Beefy Boxes and Bandwidth Generously Provided by pair Networks
P is for Practical
 
PerlMonks  

Re^2: substr on UTF-8 strings

by rdiez (Acolyte)
on Jun 24, 2020 at 12:32 UTC ( [id://11118419]=note: print w/replies, xml ) Need Help??


in reply to Re: substr on UTF-8 strings (updated)
in thread substr on UTF-8 strings

I am finding Unicode support in Perl hard. Most of my strings are ASCII, so there usually is no trouble. But then a Unicode character comes up, and suddenly writing text to stdout produces garbage characters and Perl issues a warning about it.

So I have come up with an assert strategy: during development, I enable my "UTF-8 asserts", so that I verify that strings are flagged as native or as UTF-8 at the places where they should be. This has helped me prevent errors. And that is how I realised that substr() behaves differently.

If I capture those trailing slashes with a regular expression, the (UTF-8/native) flag is preserved. I think I will code the removal of trailing slashes with a regular expression, as that should respect the flag.
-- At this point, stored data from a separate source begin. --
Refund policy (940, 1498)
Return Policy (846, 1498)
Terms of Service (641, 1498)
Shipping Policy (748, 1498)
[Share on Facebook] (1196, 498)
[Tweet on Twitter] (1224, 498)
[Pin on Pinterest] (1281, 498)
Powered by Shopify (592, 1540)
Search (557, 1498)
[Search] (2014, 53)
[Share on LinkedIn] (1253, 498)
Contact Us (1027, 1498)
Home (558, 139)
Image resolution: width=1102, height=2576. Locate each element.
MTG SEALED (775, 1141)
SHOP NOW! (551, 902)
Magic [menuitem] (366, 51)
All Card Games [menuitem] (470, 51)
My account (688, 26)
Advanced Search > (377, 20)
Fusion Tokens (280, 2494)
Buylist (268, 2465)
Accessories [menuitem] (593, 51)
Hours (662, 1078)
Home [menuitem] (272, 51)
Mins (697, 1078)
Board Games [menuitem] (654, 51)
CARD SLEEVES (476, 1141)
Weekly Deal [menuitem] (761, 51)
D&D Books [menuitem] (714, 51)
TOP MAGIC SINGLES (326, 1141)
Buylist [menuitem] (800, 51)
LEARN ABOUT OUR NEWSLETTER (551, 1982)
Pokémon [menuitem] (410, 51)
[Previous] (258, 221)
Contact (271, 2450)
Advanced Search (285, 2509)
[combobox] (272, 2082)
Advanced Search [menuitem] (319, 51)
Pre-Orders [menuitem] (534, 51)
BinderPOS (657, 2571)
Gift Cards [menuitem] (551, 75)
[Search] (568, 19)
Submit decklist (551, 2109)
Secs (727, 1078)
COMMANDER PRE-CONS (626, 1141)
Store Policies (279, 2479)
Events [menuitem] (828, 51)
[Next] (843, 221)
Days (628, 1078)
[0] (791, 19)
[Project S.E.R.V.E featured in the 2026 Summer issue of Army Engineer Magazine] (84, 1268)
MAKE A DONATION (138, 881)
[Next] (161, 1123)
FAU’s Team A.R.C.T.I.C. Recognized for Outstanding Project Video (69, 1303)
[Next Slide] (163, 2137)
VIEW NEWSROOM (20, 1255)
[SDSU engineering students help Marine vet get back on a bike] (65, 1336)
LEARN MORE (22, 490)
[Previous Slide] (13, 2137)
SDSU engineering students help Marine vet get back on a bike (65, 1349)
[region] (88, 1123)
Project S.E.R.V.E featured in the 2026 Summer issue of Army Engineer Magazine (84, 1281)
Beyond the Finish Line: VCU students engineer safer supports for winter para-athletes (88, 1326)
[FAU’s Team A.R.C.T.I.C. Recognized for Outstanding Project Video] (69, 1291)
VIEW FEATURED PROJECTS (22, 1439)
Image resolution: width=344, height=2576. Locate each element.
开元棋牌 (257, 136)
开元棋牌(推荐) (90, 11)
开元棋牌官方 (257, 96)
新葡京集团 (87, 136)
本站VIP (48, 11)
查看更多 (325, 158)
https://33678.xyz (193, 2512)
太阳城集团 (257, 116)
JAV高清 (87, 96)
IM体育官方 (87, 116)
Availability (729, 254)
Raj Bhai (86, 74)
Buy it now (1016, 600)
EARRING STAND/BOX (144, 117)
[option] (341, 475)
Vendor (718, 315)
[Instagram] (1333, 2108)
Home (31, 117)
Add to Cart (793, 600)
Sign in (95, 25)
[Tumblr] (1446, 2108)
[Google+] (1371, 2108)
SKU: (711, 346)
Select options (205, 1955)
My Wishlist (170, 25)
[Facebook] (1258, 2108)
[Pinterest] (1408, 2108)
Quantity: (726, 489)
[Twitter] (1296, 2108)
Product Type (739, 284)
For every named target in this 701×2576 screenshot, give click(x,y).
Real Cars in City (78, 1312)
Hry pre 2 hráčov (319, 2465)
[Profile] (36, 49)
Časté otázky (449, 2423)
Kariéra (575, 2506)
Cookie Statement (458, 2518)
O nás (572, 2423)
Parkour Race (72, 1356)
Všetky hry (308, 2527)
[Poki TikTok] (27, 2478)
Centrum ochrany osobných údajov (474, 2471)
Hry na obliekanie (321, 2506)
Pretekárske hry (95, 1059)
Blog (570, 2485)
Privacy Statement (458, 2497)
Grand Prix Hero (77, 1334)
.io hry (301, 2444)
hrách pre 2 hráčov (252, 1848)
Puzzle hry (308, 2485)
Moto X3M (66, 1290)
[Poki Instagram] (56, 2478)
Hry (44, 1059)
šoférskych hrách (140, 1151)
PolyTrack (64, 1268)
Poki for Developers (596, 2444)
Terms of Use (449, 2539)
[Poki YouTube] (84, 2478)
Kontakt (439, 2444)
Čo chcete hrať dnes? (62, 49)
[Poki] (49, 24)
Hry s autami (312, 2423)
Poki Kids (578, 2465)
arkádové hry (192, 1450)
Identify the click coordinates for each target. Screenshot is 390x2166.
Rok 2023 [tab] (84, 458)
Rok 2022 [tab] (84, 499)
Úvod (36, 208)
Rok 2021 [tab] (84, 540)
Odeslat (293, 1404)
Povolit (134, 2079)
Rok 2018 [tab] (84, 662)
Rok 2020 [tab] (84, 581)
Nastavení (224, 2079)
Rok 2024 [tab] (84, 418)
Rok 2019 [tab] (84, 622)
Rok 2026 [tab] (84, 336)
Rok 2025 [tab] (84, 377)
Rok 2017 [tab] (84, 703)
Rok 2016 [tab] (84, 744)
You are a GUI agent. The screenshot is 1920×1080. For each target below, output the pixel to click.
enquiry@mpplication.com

Say substr sees that all sliced characters are ASCII and sets the "native string" flag. Say my code slices some other path components, some of which do have Unicode characters, so that those strings remain flagged as UTF-8. Let's assume that all those strings are concatenated together afterwards.

Perl will then have a mixture of 'native' and 'UTF-8' strings to concatenate. How does that work? Even if there are no characters above 127, Perl will have to scan all 'native' strings, if only to issue a warning for high characters. Is that right? If all strings were flagged as UTF-8, concatenation should be faster, shouldn't it?

In any case, is there a good reason why substr should take a 'UTF-8 string' and return a 'native string'? I have heard that other routines do respect the flag.

Replies are listed 'Best First'.
Re^3: substr on UTF-8 strings
by haukex (Archbishop) on Jun 24, 2020 at 12:46 UTC
    But then a Unicode character comes up, and suddenly writing text to stdout produces garbage characters and Perl issues a warning about it.

    Add use open qw/:std :utf8/; at the top of your code to open STDIN/OUT/ERR as UTF-8 (assuming your console is UTF-8).

    I verify that strings are flagged as native or as UTF-8 at the places where they should be.

    You should only be checking the UTF8 flag for debugging purposes when you find problems with your code, and not assuming what its state should be - it's an internal flag that can (and will) change across Perl versions.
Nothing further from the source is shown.